"Professor, what, exactly, do you want?"
This is a question I often hear from students, especially before a critical assignment or essay is due in the class. I often cringe when I hear a student ask this, because to me, it either means I am not being clear, or it means that a student just wants an answer.
As writers it is our job to ask questions, to investigate, explore the reasons, not particularly to give answers. I believe it's my job, as a writing teacher to illicit questions, not to give answers; so, I try to get the student to come up with their own answer. Most students are just annoyed by this response. Then, I discovered that I am not the only teacher that recognizes this dilemma. Roanoke English Professor, Paul Hanstedt finally does answer the question, and it deserves repeating. So, in the words of Professor Hanstedt and to all of my students:
You want to know what I want? Here's what I want:
- I want you to come to class.
- I want you to come to class on time.
- When you don't come to class, I want you to be honest with me about why you weren't there. Please note: a lot of grandparents tend to die around midterms. I've noticed this trend. Just saying.

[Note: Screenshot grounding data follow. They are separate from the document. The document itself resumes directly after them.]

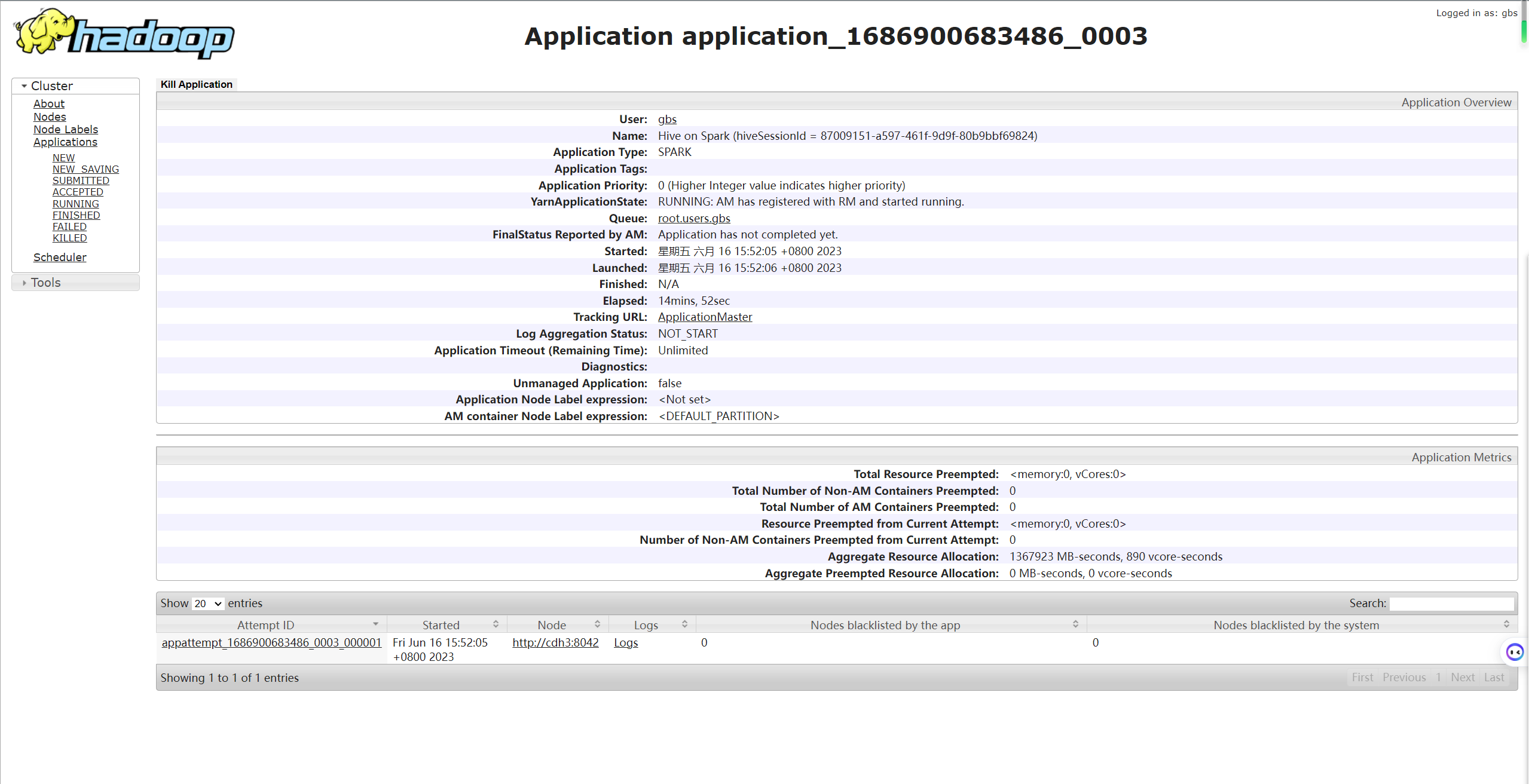View attempt Logs link in table
This screenshot has height=784, width=1529.
pyautogui.click(x=626, y=642)
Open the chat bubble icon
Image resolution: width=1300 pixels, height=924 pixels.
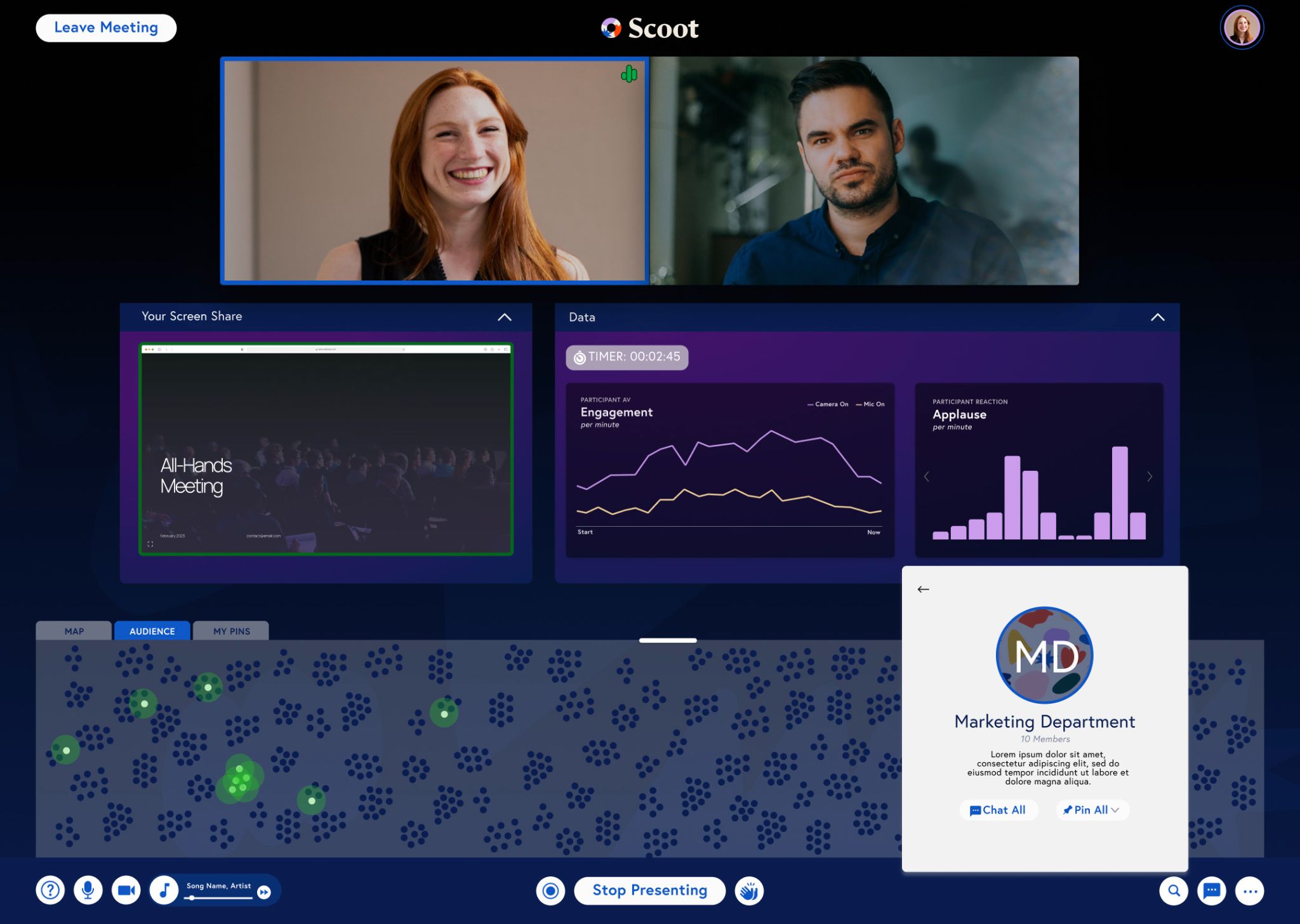(1211, 890)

- I want you to accept responsibility for any work you've missed. Whatever you do, I don't want you to ask me if you "missed anything important." I want you to understand how insulting that question is.
- I want you to do the reading.
- What's more, I want you to think about the reading. How does it relate to everything else we've read and discussed in class? What do you find intriguing? Why? What startles you? Why? What challenges you? Why?
- I want you to ask why. I want you to ask this of yourself, of your classmates, and yes, of me.
- I want you to be gracious as you do this. Because being gracious is rare these days, and I want you to be a rare person.
- I want you to have some fun. I really do. I want you to go to parties and fall in love and indulge in some of the things that college students have indulged in since the beginning of time-or at least since the late 1960s.
- And I want you to come to class on time, have I mentioned that? Even when class is at, say, 8:30 on a Friday morning.
- I want you to take some risks. Raise your hand even if you're not entirely sure you're right. Ask the questions that get us all thinking.
- I want you to fail.
- I want you to not give up when you fail. I want you to step back, reconsider, think about what happened.
- Then I want you to try again, more thoughtfully this time.
- I want you to study abroad. I want you to wake up in a foreign country and be confused and have to learn your way. I want you to learn that you are capable of doing this.
- I want you to push yourself.
- I want you to push the world.
- I want you to look at what's not right and change it.
- I want you to push me to do the same. Years ago, I was at a workshop when someone said, "Well, obviously we don't want our students to be line workers: we want them to be line managers." I didn't say anything at the time, but what I thought was, "No: I want my students to walk into the room, look at the line workers and the line managers and say, 'There's got to be a better way.' And I want them to have the courage to act."
- I want to see you walk across the stage at graduation. I want to barely recognize you, because there's a light in your eyes that changes the way you look, a light that tells me that you've found something-a poem, a social issue, a question in the sciences-that keeps you awake at night, that tells you who you are, what you value, what really matters in life. I want to see that light, and I want to see your face, and I want to shake your hand.
- That's what I want.
- But in the meantime, I want you to write that damn paper and turn it in. Preferably on time.